Released at this year’s NAMM conference, Fender’s new line of stompboxes has pricked the ears of the majority of players. While the company’s chief competition flounders in a mire of its own mistakes, Fender has done well these last few years to keep their eyes on the prize and not put out anything that could be misconstrued as too great a risk. Aiming their gaze at the floor at this point might seem like the widest swing they’ve chanced in a while, but this determination to avoid the fate of their peer seems to have driven a range of pedals that is very much up to the challenge of what has become a particularly saturated market. Of all the pedals in this new line, the overdrive is by far the one with the fiercest and most convoluted competition.
The Santa Ana Overdrive is every bit the working players’ pedal. The whole line comes in a roomy but stylish folded steel chassis that is finished off nicely by blue slivers of LED atop the knobs. Candy Apple Red in appearance, it is simultaneously one of the simpler yet more flexible drives I’ve tried in a long time. I personally have a lot of time for twin pedals, and the fact that you can change the order of boost-into-drive or vice versa is always a massive boon.
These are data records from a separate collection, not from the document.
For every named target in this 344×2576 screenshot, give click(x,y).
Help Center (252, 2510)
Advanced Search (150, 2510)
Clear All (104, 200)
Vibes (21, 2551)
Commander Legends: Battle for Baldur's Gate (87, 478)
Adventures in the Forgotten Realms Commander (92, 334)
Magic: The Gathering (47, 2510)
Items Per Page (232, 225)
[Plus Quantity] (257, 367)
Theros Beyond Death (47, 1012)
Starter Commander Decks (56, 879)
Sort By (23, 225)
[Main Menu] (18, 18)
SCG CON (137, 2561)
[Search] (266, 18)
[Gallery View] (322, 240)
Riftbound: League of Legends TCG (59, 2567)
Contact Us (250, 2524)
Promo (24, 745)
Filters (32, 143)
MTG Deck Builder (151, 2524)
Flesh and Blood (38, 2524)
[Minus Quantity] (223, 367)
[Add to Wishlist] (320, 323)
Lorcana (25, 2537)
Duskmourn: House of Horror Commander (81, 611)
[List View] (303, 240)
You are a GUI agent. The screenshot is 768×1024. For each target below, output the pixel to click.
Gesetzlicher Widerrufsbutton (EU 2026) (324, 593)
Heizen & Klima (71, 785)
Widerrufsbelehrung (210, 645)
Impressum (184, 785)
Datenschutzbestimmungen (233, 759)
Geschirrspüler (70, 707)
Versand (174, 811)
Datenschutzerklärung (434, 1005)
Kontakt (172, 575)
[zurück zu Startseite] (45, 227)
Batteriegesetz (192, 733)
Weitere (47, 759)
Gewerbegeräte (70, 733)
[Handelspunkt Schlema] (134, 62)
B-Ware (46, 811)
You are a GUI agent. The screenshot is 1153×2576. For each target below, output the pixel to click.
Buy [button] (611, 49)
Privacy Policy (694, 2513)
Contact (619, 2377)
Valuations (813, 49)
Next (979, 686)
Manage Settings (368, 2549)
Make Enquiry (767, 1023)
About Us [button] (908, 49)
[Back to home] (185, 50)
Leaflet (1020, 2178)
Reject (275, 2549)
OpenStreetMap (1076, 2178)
It allows you to fully explore the tone-stacking options by driving one side harder with the other, meaning there is much more tone on tap than even the most tricked up single stomper. As with all ODs, the only thing you really need to know is what the clip is like and this is where I was most impressed. With the Tone knob at noon and the front end hammered, it has all the crystalline chime of an OCD or a dimed AC30; however, at the bottom of the dial it’s as clean a boost as they come. You can even dial in that horrible 808 mid hump if you’re that way inclined.
Fender is clearly taking care to limit their output to sure things and their batting average is through the roof as a result. The Santa Ana Overdrive is not only one of the more flexible examples now on the market, but it is as close as you’ll get to that classic dirt sound no matter whose ears you’re listening with.